**OBJECTIVE:** Extend the pilgrimage journal about the last day's walk to Temple 23, shown below, with a few paragraphs that pick up after its final sentence.

**SOURCE EXTRACT:**
+---+
Originally written May 5th, 2007

I awake warm and rested, yet find myself covered in mosquito bites – might be a good idea to bring some netting the next time I choose free lodging. My companions are quick to rise and set out to Temple 23 (Yakuōji 薬王寺) – the LAST in Tokushima-ken.

I, on the other hand, have time to relax and mill about; Temple 22 (Byōdōji 平等寺) doesn’t open until 7:00 AM and I’d like to get my nōkyōchō (納経帳) stamped before I leave the area.

Not a creature stirring, not an engine roaring, not even the sound of giggling children headed for the train station… this is a sleepy little town.

Later, the stamp successfully added to my collection and a few more pictures on my flashdisk, I set out to #23.

The hike out really made me realize – this journey is not all beautiful mountains, sleepy little towns, or communing with nature. It’s the open road, and much of your time is spent on a hard, unforgiving highway. Each have their appeal, I suppose.

This journey was never about visiting the temples, it’s about the paths we take, the people we meet, the thoughts in our mind. The temples are just convenient focal points.

Yet, after I left the green areas and turned directly onto Highway 55, I realized this was the most boring point in my travels – it was comparable to my experience walking to Irori Sanzoku

There’s nothing on this road for you. A few rest stops, the occasional vending machine… you’ll be begging for the time to come when you can see your goal. Four or five tunnels and the occasional head nod to fellow pilgrims later, the buildings become denser, the trees fewer, and the people more plentiful.

Congratulations; your goal is in sight. But you will have to work for it. I had walked for five and a half days, averaging about 26 km/day over some pretty mountainous country. My legs were beyond sore, but not so much to the point that they were numb to all everlasting pain – I could feel everything.

My shoulders were bruised in two unusual arch-shape patterns where my backpack companion had chosen to reside for the length of the pilgrimage. My arms were filthy and covered in bug bites, my hair a jumbled mass underneath the veneer of the sugegasa

One foot in front of the other, slowly but slowly. The soles of my feet can’t take the pounding anymore – I have to walk like an old man, steadying myself with my kongotsue just to reduce the impact force. What a sight I must have been to passersby: a foreigner henro, unshaven, limping along the side of a highway in the countryside of Japan.

Farther and farther. I stop for lunch at another Lawson’s. I haven’t seen any trail markers for six kilometers now, but my gut tells me I must be close. Another gaikokujin and his Japanese girlfriend bid me hello.

Five minutes is all it takes. I’m still stumbling, but I find some mysterious force fills my legs with one last bit of strength, one final chance to reach the 23rd temple under my own power.

My soul is soaring over my head, my arms beyond sensation; the suffering in my lower body keeps me grounded to this reality as I cross one final bridge, one last niomon

Walking the pilgrimage in Tokushima-ken gives new meaning to the words otsu kare sama des

The end of my journey

If I had one regret from this last day, it’s that I didn’t spend enough time in the sleepy little town of Hiwasa, where Yakuōji (薬王寺) resides.

A thin layer of mist was covering the area that morning, leading me to believe I could very well have been walking through the gates of Valhalla itself. Unfortunately, enlightenment (satori) is rarely as simple as a chance encounter of the right weather.
+---+
**DATASET:**
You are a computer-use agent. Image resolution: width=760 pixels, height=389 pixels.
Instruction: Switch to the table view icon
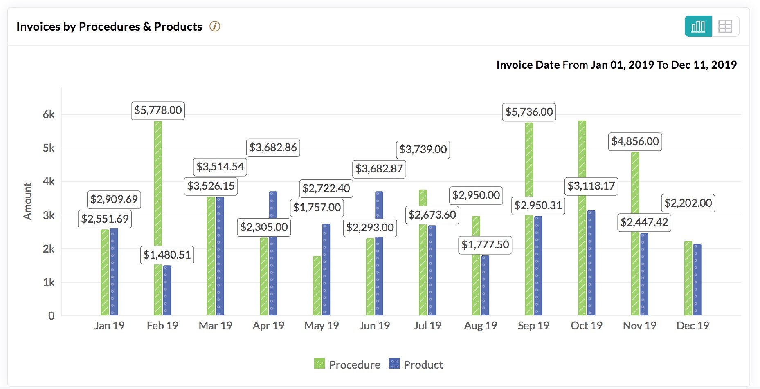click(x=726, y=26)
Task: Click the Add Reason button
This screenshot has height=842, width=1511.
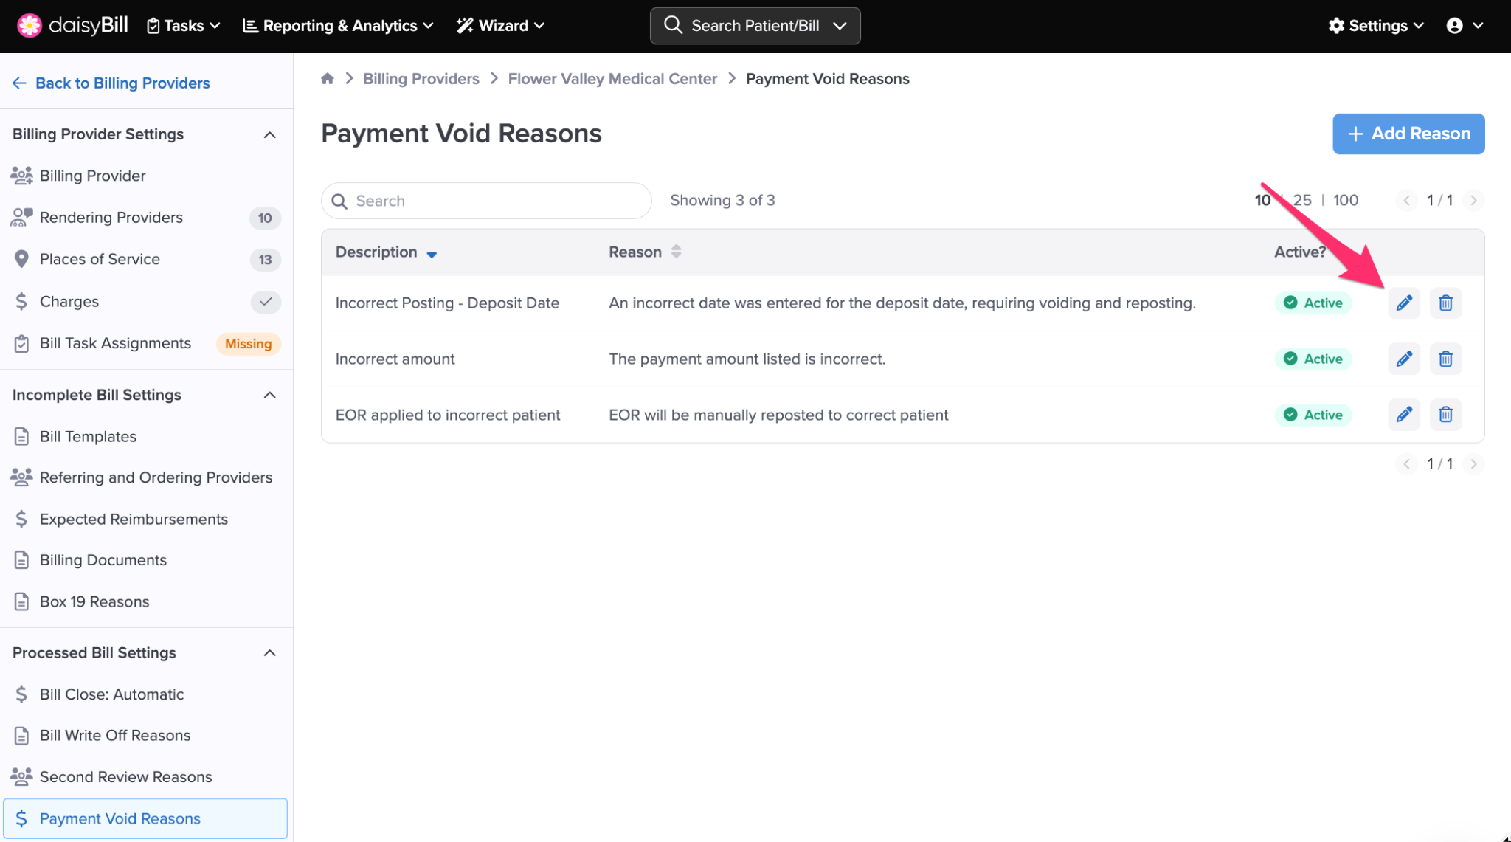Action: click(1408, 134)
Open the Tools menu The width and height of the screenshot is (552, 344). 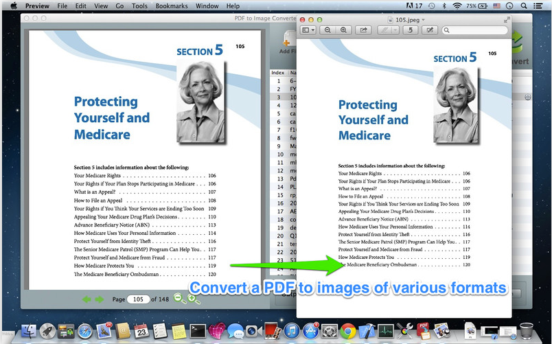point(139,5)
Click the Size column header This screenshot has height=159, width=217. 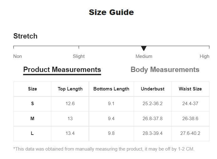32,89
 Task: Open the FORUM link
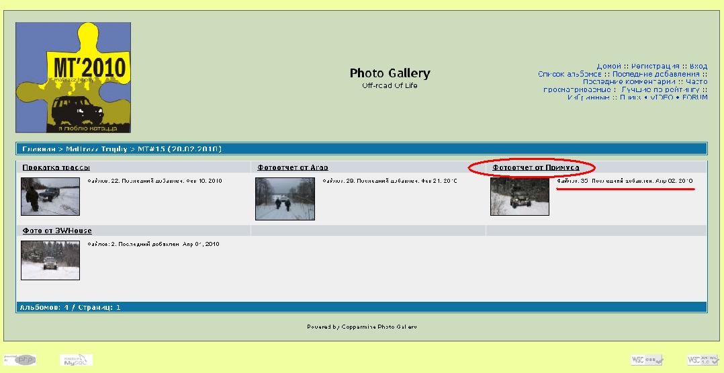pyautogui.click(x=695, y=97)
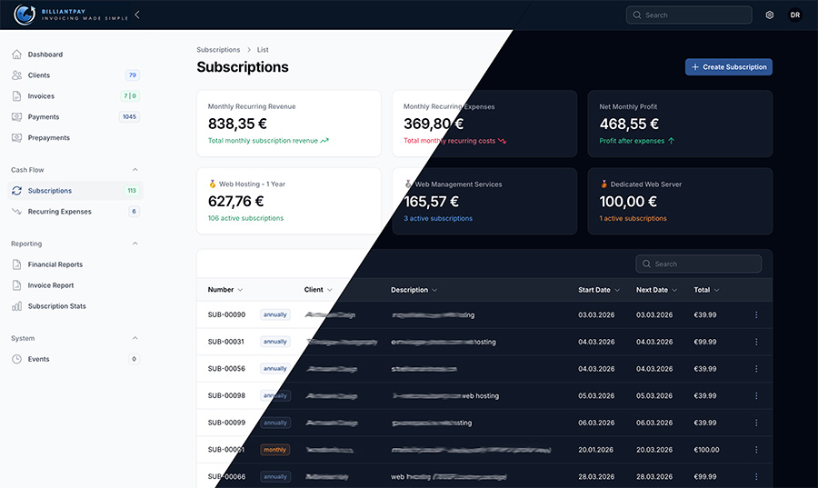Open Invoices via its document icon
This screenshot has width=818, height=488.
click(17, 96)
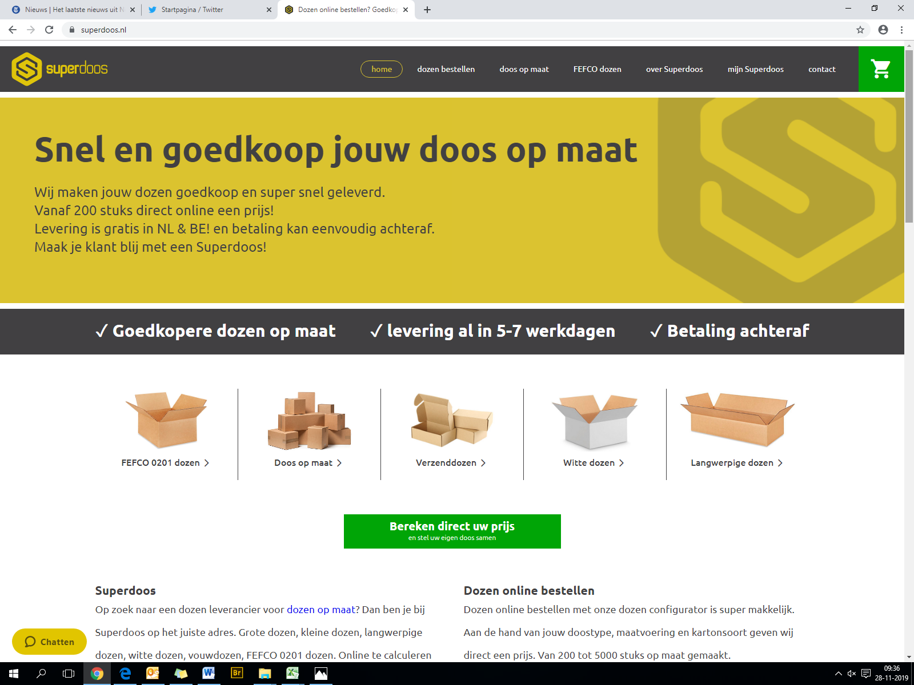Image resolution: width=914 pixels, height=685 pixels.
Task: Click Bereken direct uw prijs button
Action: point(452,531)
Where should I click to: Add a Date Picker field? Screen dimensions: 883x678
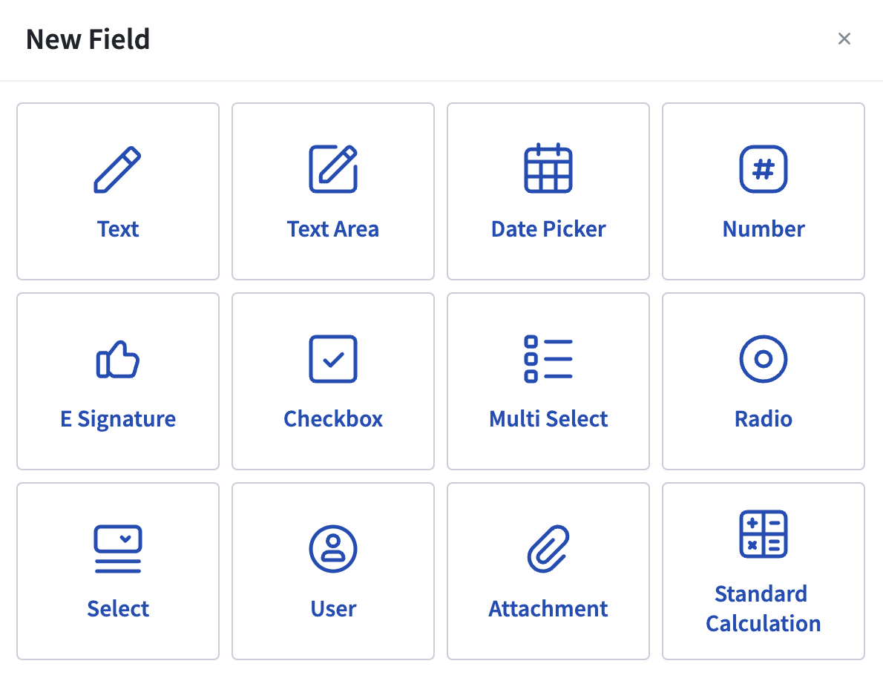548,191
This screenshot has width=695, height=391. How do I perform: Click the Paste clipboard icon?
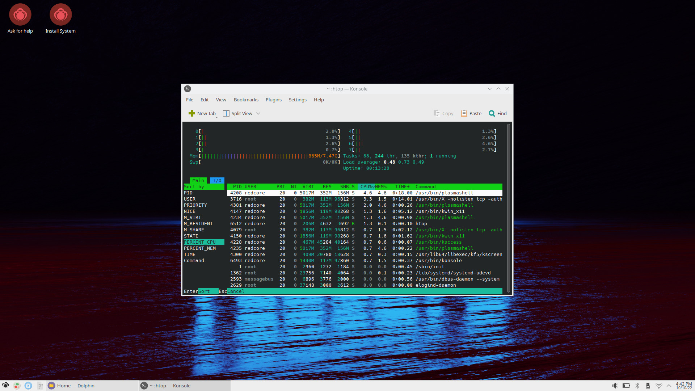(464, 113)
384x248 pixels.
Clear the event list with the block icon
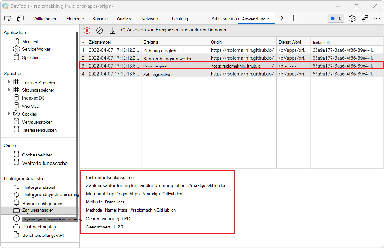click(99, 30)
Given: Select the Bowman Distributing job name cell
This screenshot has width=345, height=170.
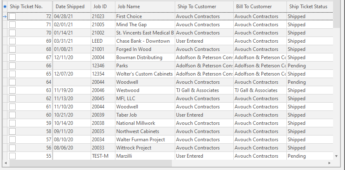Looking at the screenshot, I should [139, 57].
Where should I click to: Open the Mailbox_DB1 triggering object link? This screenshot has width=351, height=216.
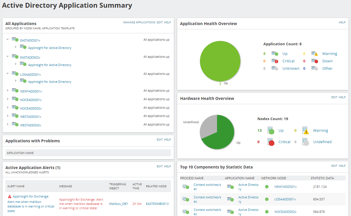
+---+
**EXPECTED OUTPUT:**
Temple 23 (Yakuōji 薬王寺) is a testiment to the area in which it resides. the red pagoda stands out above the trees for all of Hiwasa to see, almost as prominent as the castle on the opposite mountain.

The grounds are guaranteed to be full of henro as this temple is the last in the Tokushima-ken, in a port city, and 50 km from Temple 24 (Hotsumisakiji 最御崎寺) in Kochi-ken. Remember, if you choose to do the pilgrimage in stages you must always start from the last temple you visited; that’s why traditional pilgrims finish the meguri not with #88 (Ōkuboji 大窪寺), but by completing the circle and returning to Ryōzenji( 霊山寺). Along this path you can see the henro trail through both fresh and experienced eyes; just like the circular trail you follow, so to should your understanding of yourself be complete. Some henro go back to Koyasan as well.

I’m setting my candle in the rōsokutate at the hondō when I catch a most curious sight – another foreigner aruite henro. Naturally we both stand out among the masses. She was restricted to walking during Golden Week as well, but had visited more of the Bangai temples than I had.

Unfortunately there wasn’t time to recount out adventures as she was heading to the last Bangai temple in Tokushima prefecture and I was catching a train back to Hiroshima.

As I said, I should have waited until morning. Hiwasa has a lot to offer, and tired and beaten as I was, I should have partook.

Hiwasa Youth Hostel
Hiwasa Castle

If nothing else, the michi-no-eki a few blocks away from Temple 23 is quite the attraction – shopping areas, yakitori booths, gift shops, a foot onsen… there was even a clown entertaining children when I stopped by.

If you’re looking for the best in relaxation, however, there is a full onsen right across the street.

Senba Hotel Onsen (千羽温泉)
Rotemburo (outdoor bath)

Getting Back
The trains in south Shikoku aren’t exactly among the fastest JR designed – locals might run only once an hour or two, limited expresses less often than that.

It took me almost two hours to get to Tokushima Station from Hiwasa (though I had just missed the tokkyu by a few minutes).

From there, you can fly, swim, or ride the rails home.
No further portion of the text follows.